____ GIVEN RECORDS

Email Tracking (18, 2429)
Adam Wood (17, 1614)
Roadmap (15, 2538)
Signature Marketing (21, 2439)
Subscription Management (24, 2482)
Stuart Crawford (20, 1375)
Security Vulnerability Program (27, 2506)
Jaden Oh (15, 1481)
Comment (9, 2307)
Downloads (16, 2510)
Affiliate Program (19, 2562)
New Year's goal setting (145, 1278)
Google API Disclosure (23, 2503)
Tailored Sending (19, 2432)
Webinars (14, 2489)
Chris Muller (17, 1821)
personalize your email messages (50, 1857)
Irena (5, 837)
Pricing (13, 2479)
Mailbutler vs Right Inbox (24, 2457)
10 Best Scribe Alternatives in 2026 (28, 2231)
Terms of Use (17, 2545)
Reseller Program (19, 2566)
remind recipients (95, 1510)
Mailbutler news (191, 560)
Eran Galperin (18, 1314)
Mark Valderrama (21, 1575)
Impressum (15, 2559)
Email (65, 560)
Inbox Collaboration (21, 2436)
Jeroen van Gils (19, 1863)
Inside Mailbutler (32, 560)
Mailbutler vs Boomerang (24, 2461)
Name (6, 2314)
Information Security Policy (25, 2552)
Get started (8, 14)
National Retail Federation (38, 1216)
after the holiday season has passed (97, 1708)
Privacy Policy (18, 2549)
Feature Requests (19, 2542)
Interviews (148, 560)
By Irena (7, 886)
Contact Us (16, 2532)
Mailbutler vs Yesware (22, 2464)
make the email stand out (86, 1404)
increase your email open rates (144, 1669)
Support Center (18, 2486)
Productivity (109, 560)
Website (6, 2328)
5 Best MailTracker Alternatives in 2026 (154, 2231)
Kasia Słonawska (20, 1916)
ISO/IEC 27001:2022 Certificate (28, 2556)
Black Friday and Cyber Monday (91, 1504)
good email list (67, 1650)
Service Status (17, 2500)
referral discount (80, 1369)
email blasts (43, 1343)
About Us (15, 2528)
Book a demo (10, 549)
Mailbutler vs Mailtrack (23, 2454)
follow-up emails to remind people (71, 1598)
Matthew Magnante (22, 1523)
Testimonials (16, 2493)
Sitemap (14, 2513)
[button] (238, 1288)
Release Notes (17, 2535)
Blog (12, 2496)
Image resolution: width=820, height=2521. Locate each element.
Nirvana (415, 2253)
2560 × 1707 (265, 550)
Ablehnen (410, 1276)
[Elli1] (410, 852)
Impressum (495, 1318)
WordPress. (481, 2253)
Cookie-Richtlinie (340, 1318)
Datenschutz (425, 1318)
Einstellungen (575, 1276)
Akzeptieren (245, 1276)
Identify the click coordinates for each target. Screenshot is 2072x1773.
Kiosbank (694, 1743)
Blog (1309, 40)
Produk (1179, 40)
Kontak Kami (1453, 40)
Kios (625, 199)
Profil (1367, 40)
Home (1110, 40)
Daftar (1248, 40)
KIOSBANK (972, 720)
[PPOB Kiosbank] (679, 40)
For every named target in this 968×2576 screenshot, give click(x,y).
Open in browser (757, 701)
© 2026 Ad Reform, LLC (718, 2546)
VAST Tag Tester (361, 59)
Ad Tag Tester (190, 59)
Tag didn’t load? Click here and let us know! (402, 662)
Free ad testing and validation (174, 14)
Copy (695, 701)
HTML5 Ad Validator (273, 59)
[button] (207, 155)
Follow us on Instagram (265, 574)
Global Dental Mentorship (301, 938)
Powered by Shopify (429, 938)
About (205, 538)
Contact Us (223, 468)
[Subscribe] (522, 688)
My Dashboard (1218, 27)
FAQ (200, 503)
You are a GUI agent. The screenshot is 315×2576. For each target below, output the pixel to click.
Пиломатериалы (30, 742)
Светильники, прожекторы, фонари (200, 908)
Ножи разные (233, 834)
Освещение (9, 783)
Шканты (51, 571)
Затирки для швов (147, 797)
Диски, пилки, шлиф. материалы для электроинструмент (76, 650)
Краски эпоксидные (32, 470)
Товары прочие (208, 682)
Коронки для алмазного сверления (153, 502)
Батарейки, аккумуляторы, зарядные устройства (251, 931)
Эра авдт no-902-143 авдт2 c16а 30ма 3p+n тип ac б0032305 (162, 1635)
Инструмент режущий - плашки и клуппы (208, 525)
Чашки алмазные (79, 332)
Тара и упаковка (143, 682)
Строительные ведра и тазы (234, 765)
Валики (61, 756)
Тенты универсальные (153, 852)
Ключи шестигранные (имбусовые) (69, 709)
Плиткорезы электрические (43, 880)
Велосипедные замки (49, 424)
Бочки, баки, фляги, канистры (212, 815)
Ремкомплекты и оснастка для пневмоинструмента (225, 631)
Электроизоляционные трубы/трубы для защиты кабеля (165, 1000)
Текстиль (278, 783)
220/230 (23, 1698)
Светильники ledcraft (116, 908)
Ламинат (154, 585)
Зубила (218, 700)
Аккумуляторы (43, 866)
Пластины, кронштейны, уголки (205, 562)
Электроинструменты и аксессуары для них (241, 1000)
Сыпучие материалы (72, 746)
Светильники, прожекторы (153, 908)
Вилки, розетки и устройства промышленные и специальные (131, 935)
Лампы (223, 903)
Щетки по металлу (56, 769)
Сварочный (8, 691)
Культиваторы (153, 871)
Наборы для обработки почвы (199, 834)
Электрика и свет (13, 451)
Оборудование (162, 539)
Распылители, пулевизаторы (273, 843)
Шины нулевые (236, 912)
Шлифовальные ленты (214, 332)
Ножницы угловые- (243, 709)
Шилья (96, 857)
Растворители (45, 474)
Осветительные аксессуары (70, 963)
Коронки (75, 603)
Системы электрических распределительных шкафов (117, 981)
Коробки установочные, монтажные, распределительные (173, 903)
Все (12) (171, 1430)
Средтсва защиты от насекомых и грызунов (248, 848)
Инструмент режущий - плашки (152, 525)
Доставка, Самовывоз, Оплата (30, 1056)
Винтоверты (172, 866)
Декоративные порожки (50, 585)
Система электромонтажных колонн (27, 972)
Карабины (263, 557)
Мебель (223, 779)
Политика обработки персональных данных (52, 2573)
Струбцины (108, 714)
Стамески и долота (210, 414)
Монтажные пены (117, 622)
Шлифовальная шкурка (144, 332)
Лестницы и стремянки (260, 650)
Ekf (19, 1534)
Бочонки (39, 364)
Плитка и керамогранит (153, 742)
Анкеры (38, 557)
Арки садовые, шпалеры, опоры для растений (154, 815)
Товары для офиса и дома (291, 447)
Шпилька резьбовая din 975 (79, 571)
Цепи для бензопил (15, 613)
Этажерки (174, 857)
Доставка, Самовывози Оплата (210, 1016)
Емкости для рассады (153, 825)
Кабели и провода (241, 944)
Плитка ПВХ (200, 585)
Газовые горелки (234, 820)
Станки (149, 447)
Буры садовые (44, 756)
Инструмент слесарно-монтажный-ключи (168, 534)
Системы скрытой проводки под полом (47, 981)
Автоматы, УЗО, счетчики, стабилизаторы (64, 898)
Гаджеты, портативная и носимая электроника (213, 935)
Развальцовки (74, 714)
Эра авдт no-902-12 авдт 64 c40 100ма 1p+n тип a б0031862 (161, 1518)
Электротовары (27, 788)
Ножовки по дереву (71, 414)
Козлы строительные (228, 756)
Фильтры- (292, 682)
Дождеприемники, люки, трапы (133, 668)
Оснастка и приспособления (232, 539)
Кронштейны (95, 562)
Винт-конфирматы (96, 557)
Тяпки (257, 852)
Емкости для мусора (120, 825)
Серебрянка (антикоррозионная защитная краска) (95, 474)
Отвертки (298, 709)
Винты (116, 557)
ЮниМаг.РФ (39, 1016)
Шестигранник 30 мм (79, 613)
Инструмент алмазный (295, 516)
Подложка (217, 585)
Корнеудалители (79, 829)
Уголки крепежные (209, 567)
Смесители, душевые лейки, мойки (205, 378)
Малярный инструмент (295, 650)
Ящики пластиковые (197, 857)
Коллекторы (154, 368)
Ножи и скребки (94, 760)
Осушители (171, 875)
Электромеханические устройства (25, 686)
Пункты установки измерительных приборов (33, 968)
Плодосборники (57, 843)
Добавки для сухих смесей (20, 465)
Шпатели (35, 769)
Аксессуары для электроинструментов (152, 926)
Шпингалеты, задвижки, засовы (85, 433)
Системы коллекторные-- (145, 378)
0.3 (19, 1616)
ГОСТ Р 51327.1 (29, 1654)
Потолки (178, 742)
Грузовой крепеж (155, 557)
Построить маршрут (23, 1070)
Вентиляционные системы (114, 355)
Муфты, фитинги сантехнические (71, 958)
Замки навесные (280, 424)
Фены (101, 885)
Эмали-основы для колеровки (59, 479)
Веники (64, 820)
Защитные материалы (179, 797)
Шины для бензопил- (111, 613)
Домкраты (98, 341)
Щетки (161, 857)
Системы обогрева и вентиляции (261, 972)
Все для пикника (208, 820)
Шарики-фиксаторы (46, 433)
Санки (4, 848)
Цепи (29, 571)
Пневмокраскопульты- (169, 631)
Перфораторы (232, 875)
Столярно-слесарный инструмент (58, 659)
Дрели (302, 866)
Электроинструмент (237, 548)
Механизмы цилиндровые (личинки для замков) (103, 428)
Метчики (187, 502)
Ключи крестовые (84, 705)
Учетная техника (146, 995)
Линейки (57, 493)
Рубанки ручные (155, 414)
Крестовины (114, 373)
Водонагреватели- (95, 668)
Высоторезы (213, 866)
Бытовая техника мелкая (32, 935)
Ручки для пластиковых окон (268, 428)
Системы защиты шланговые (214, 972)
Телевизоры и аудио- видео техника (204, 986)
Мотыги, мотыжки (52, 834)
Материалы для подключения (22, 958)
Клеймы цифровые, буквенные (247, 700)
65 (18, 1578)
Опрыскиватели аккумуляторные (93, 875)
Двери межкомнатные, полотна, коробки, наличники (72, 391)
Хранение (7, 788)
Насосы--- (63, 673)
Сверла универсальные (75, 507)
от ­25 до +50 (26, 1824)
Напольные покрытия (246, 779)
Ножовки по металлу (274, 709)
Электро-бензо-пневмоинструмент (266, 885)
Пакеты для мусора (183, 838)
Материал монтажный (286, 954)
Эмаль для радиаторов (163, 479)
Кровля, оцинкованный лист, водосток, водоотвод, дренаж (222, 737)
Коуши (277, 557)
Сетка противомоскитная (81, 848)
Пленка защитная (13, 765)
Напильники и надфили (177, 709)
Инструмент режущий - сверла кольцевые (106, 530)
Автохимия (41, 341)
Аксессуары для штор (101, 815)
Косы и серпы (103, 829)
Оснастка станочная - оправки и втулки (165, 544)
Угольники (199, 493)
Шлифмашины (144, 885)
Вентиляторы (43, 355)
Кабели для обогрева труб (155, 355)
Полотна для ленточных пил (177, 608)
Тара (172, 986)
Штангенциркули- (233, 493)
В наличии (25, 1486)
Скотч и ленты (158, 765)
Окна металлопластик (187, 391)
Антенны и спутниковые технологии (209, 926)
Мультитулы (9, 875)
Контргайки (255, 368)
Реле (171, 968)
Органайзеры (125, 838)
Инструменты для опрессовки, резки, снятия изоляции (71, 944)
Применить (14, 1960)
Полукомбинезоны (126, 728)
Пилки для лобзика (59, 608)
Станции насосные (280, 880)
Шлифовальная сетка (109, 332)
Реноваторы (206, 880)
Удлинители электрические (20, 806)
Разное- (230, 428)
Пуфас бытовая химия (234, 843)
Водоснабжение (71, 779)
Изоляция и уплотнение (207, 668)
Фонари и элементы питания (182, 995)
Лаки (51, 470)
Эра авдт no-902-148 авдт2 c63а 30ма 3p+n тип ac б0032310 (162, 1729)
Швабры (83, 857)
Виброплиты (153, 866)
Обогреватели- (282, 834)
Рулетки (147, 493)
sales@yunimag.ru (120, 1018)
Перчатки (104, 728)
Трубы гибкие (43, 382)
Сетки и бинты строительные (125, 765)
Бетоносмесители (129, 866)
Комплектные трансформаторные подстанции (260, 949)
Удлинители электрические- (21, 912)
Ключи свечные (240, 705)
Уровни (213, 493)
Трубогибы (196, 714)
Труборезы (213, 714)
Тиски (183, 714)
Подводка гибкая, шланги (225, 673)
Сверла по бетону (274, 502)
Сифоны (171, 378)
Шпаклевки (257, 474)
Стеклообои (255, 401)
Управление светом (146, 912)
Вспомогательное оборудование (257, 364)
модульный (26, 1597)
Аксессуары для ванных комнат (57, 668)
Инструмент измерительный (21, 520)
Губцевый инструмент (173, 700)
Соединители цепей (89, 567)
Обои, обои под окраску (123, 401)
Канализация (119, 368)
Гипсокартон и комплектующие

________

• [EXERCISE DIRECTIONS] For this exercise, output exactly the lines above from the line with "Электромеханические устройства (25, 686)" to the line with "Высоторезы (213, 866)", counting both, and leave out the rest.

• [WORKED SOLUTION]
Электромеханические устройства (25, 686)
Пункты установки измерительных приборов (33, 968)
Плодосборники (57, 843)
Добавки для сухих смесей (20, 465)
Шпатели (35, 769)
Аксессуары для электроинструментов (152, 926)
Шпингалеты, задвижки, засовы (85, 433)
Системы коллекторные-- (145, 378)
0.3 (19, 1616)
ГОСТ Р 51327.1 (29, 1654)
Потолки (178, 742)
Грузовой крепеж (155, 557)
Построить маршрут (23, 1070)
Вентиляционные системы (114, 355)
Муфты, фитинги сантехнические (71, 958)
Замки навесные (280, 424)
Фены (101, 885)
Эмали-основы для колеровки (59, 479)
Веники (64, 820)
Защитные материалы (179, 797)
Шины для бензопил- (111, 613)
Домкраты (98, 341)
Щетки (161, 857)
Системы обогрева и вентиляции (261, 972)
Все для пикника (208, 820)
Шарики-фиксаторы (46, 433)
Санки (4, 848)
Цепи (29, 571)
Пневмокраскопульты- (169, 631)
Перфораторы (232, 875)
Столярно-слесарный инструмент (58, 659)
Дрели (302, 866)
Электроинструмент (237, 548)
Механизмы цилиндровые (личинки для замков) (103, 428)
Метчики (187, 502)
Ключи крестовые (84, 705)
Учетная техника (146, 995)
Линейки (57, 493)
Рубанки ручные (155, 414)
Крестовины (114, 373)
Водонагреватели- (95, 668)
Высоторезы (213, 866)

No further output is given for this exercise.